The advantage of doing a daily build is that at least you know there's a complete, clean build and test run happening every day. But you should be doing that anyway.
I don't think there are any downsides to it. But for the sake of the argument, here is Eric Minick's article on UrbanCode ("It's about tests not builds.") He criticises the tools that are based on Martin Fowler's work saying that they don't let enough time for tests.
"To be truly successful in CI, Fowler asserts that the build should be self-testing and that these tests include both unit and end-to-end testing. At the same time, the build should be very fast - ideally less than ten minutes - because it should run on every commit. If there are a significant number of end-to-end tests, executing them at build time while keeping the whole process under ten minutes is unrealistic.
Add in the demand for a build on every commit, and the requirements start to feel improbable. The options are either slower feedback or the removal of some tests."
James Shore had a great series of blog entries on the dangers of thinking that using a CI tool like CruiseControl meant you were doing continuous integration:
Why I Don't like CruiseControl
Continuous Integration is an Attitude not a Tool
Continuous Integration on a Dollar a Day
One danger of setting up a CI server is goal displacement, thinking that the important thing is to "keep the build passing" as opposed to "ensuring we have high quality software". So people stop caring about how long the tests take to run. Then they take too long to run all of them before checkin. Then the build keeps breaking. Then the build is always broken. So people comment out the tests to make the build pass. And the quality of the software goes down, but hey, the build is passing...
There are generally two cases where I've seen continuous integration not really make sense. Keep in mind I am a big advocate of CI and try to use it when I can.
The first one is when the roi just doesn't make sense. I currently develop several small internal apps. The applications are normally very trivial and the whole lifecycle of the development is about a week or two. To properly setup everything for CI would probably double that and I probably would never see that investment back again. You can argue that I'll get it back in maintenance, but these apps are as likely to be discarded as they are updated. Keep in mind that your job is probably to ship software, not reach 100% code coverage.

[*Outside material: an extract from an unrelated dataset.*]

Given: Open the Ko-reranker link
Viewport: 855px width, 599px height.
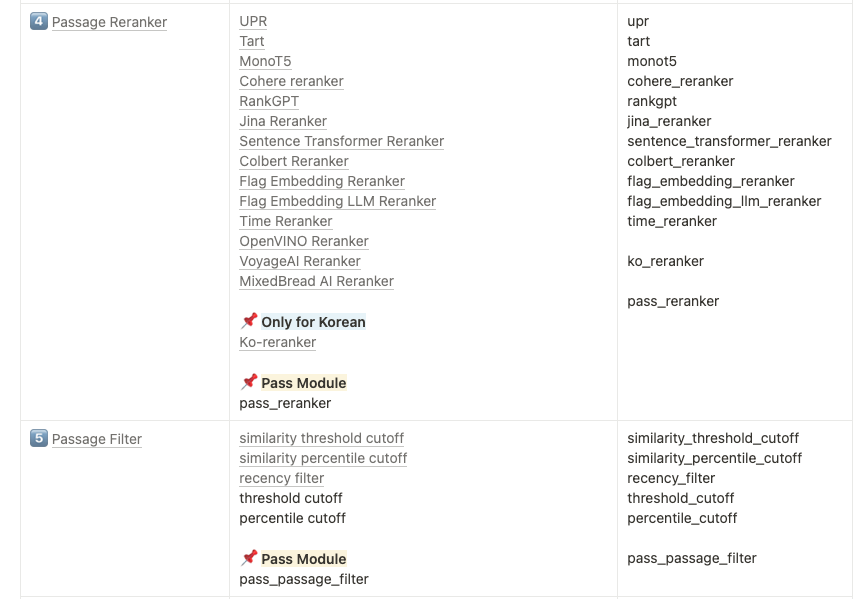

The other scenario that I have heard mentioned is that CI doesn't make sense if you're not going to do anything with the results. For example, if your software has to be sent to QA, and the QA staff can only really look at a new version every couple of days, it makes no sense to have builds every few hours. If other developers aren't going to look at code metrics and try to improve them, it makes no sense to track them. Granted this is not the fault of CI not being a good technique, it is a lack of your team willing to embrace CI. Nevertheless, implementing a CI system in such a scenario doesn't make sense.
When starting, it takes a while to set everything up.
If you add tests, coverage, static code inspections, duplicate search, documentation build and deploys, it can take a long time (weeks) to get it right. After that, maintaining the build can be a problem.
e.g, if you add tests to solution, you can have the build detect them automatically based on some criteria or you have to manualy update build settings. Auto detection is much harder to get right. Same for coverage. Same of documentation generation...
The only good reason not to do continuous integration comes when you've gotten your project working to the point where your integration tests hadn't identified any defect in a good long while and they're taking too much time to run every time you do a build. In other words: you've done enough continuous integration that you've proven to yourself that you no longer need it.